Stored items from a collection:
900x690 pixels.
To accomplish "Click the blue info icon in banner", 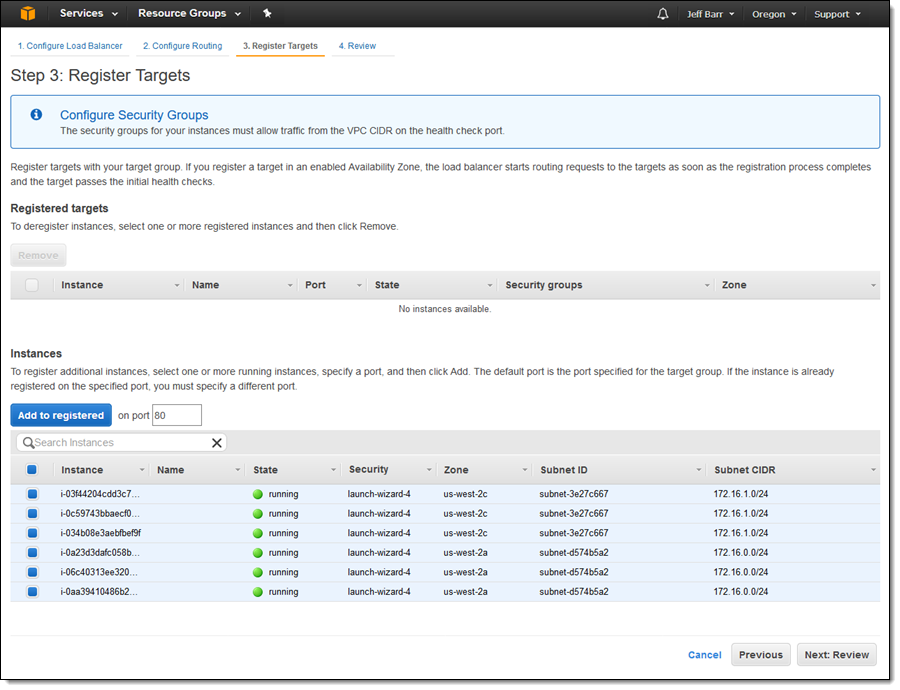I will [x=36, y=115].
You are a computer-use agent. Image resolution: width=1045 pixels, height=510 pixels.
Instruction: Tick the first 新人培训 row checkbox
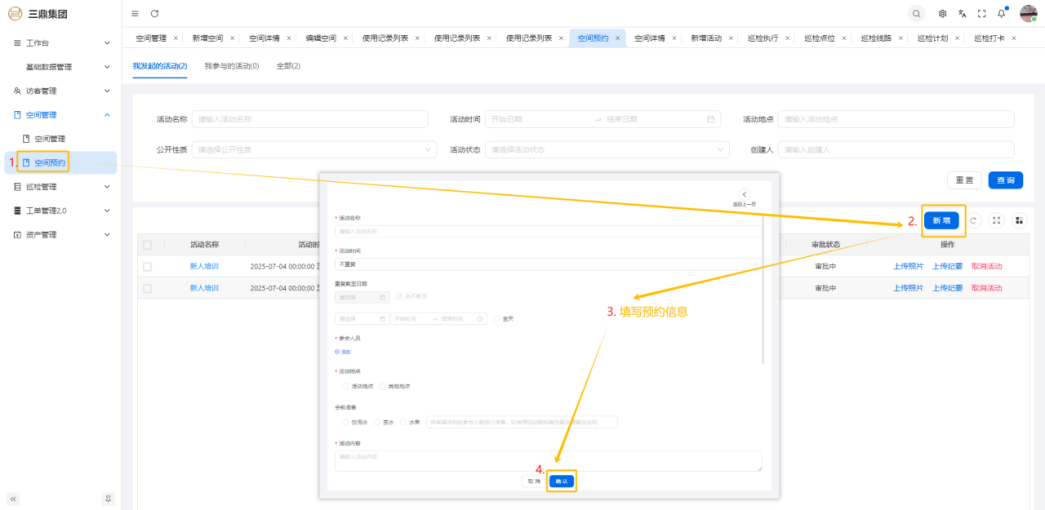[147, 266]
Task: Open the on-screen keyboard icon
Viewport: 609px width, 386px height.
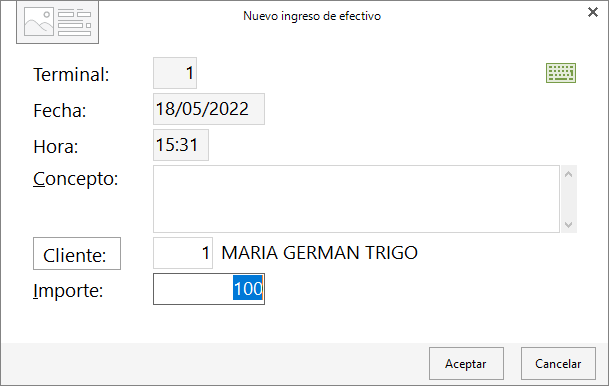Action: (561, 73)
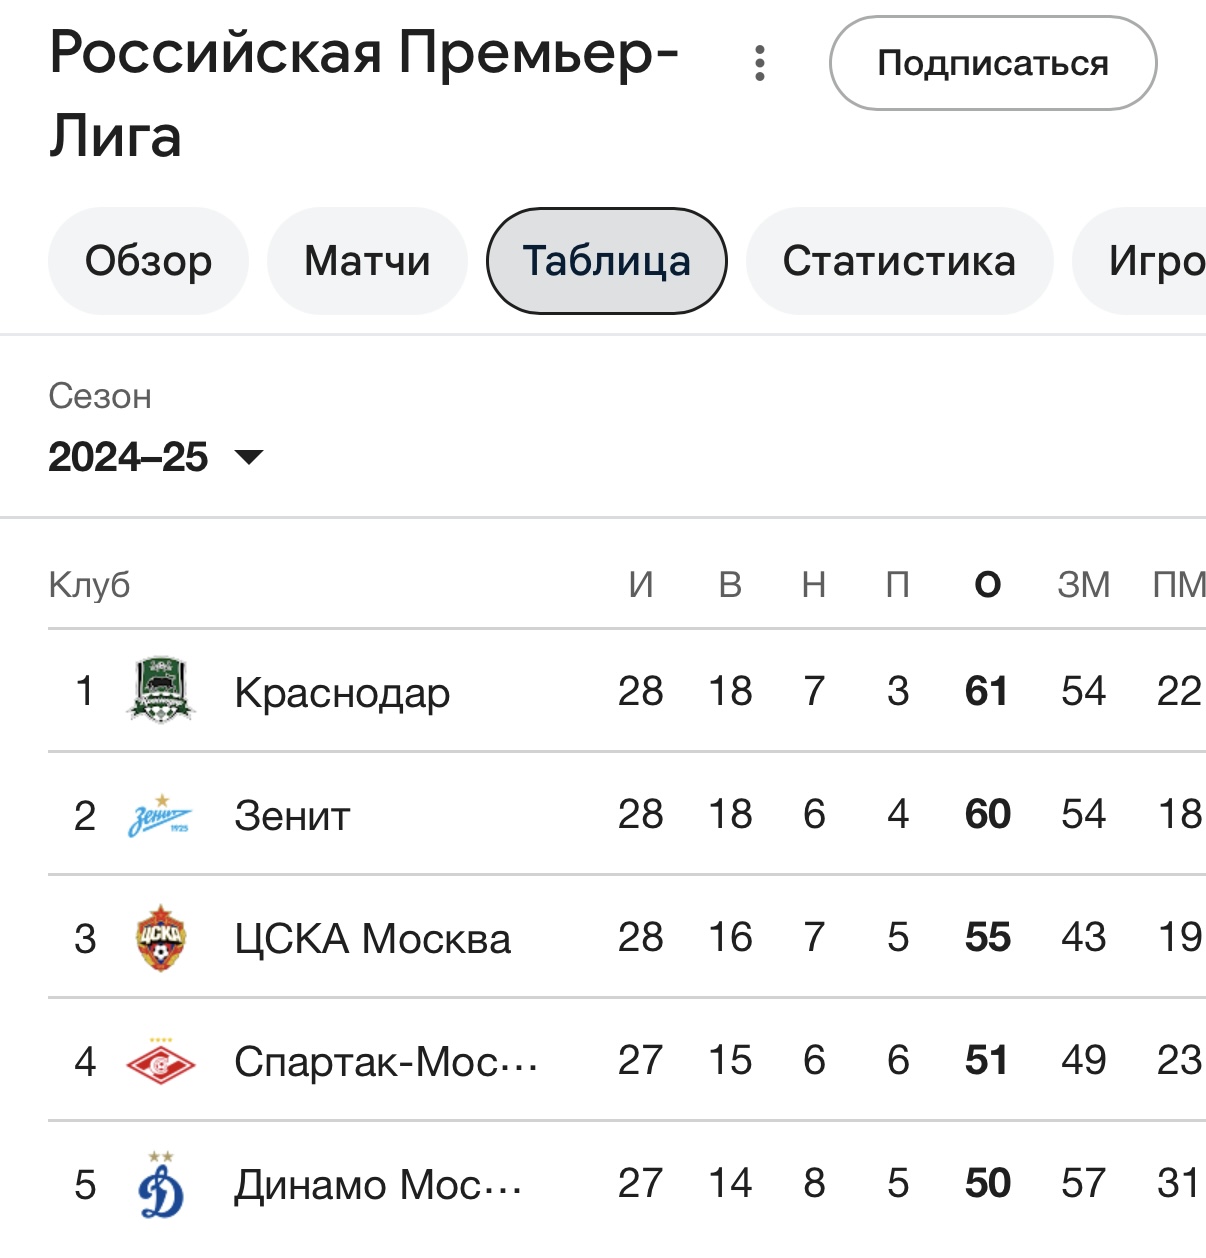This screenshot has width=1206, height=1258.
Task: Open the three-dot more options menu
Action: pyautogui.click(x=760, y=63)
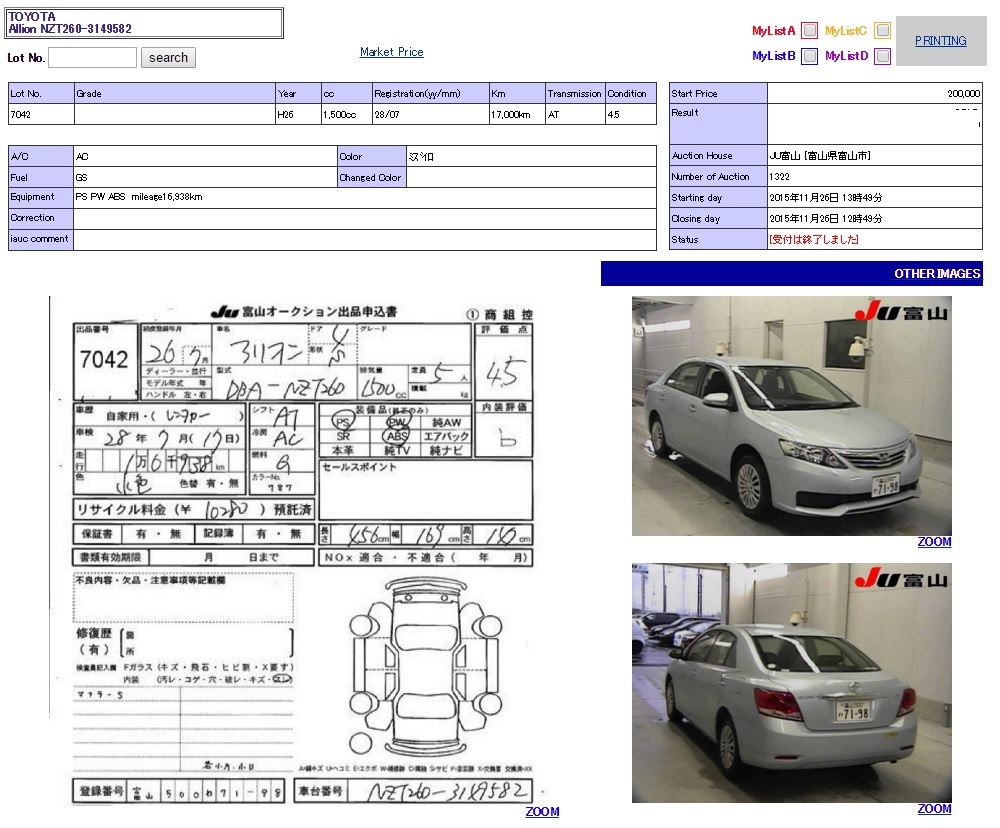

TASK DIRECTIONS
Word for word, copy the lines from the one with "You are a computer-use" through the end of the entries above, and do not include any picture.

TASK RESPONSE
You are a computer-use agent. Image resolution: width=1045 pixels, height=510 pixels.
Instruction: Tick the first 新人培训 row checkbox
[147, 266]
Task: Open the on-screen keyboard icon
Viewport: 609px width, 386px height.
Action: (561, 73)
This screenshot has width=1206, height=1258.
Task: Open the three-dot more options menu
Action: pyautogui.click(x=760, y=63)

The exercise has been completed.